Notwithstanding the importance of big data, its analytics—which have been evolving for a long time, even before computers came into existence—now have a huge array of methods and techniques such as data mining; machine learning; and text, audio, and video analytics (see Figure 1). These tools have become extremely powerful, and using abundant sources of data, they can deliver unprecedented business value.
Figure 1. A basic taxonomy of analytics techniques
Contributing greatly to the recognition of the power of big data analytics is the realization that with massive sets of data, sometimes brutally simple algorithms can be—paradoxically—much more effective than sophisticated algorithms in solving certain classes of problems. Two examples are machine translation and speech recognition. Google Research analyzed this realization, and it is demonstrated in applications such as Google Translate and Siri.2
A mind-set driven by data
Big data analytics can inspire fresh ways for identifying, framing, and solving data-centric problems. This approach allows the data to speak and is known as the data-driven mind-set. This mind-set starts by identifying and collecting data needed to understand a given business area and ends with evidence-based confirmation of an improvement or a solution. The data-driven mind-set can be outlined by the following activities:
- Identifying and collecting data to explore a specific business area
- Diagnosing the current situation and identifying areas with problems or potential
- Framing and reframing each problem using insights gleaned from the data
- Distinguishing possible alternatives based on relationships between data objects
- Forecasting the impact of candidate improvements or solutions on key business metrics
- Tracking business performance and confirmation of an implemented solution
This approach includes the following several characteristics that make it very effective in reframing problems and for providing novel, evidence-based solutions:
- Using correlation before causation
- Overcoming most limitations from sampling by using all data
- Usually tolerating incomplete or dirty data
- Applying predictive models to forecast the future
- Having a preference for near-real-time data
The data-driven mind-set uses correlation before causation because it is good enough for many practical purposes—for example, in product recommendations. Correlation fills a very important gap between implicit gut-feel models and very elaborate causation models that may take considerable time and effort to build (see Figure 2). The correlation does not speak to why something is happening but provides an alert that it is happening.3 This characteristic can dislodge us from the grooves of our current mind-set, help us overcome our biases, and invite us to explore new ways of doing things.
Figure 2. The key role of correlation uncovered in data analysis between gut-feel and complex, causation models
For example, Google Flu Trends uses aggregated Google search data to estimate current influenza activity around the world in near–real time, which is significantly faster than estimating by health authorities who generally rely on aggregated reporting by hospitals. Another example is Amazon.com’s item-to-item collaborative filtering that uses correlation for making book recommendations.
Although the data-driven mind-set and the above characteristics may have existed all along, it never had the enabling technology until now. With big data analytics tools organizations can empower staff with such a mind-set to mine data from internal and external sources for insights and innovation.

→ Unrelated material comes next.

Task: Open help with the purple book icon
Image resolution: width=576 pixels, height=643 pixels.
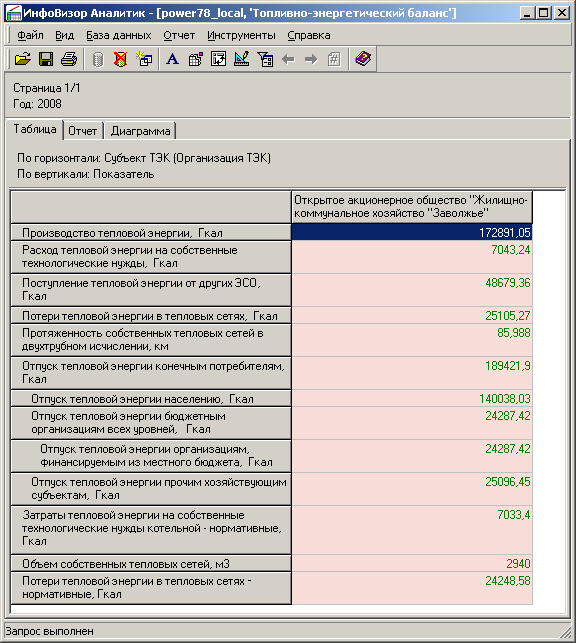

Part 2 of this article turns to innovation, discusses why it can be so challenging for many organizations, and shows how big data analytics and a data-driven mind-set can spark, guide, and sustain innovation. In the meantime, please share any thoughts or questions in the comments.
1,3 Big Data: A Revolution That Will Transform How We Live, Work, and Think, by Victor Mayer-Schönberger and Kenneth Cukier, Eamon Dolan/Houghton Mifflin Harcourt, March 2013.
2 “The Unreasonable Effectiveness of Data,” by Alon Halevy, Peter Norvig, and Fernando Pereira at Google, IEEE Computer Society, March 2009.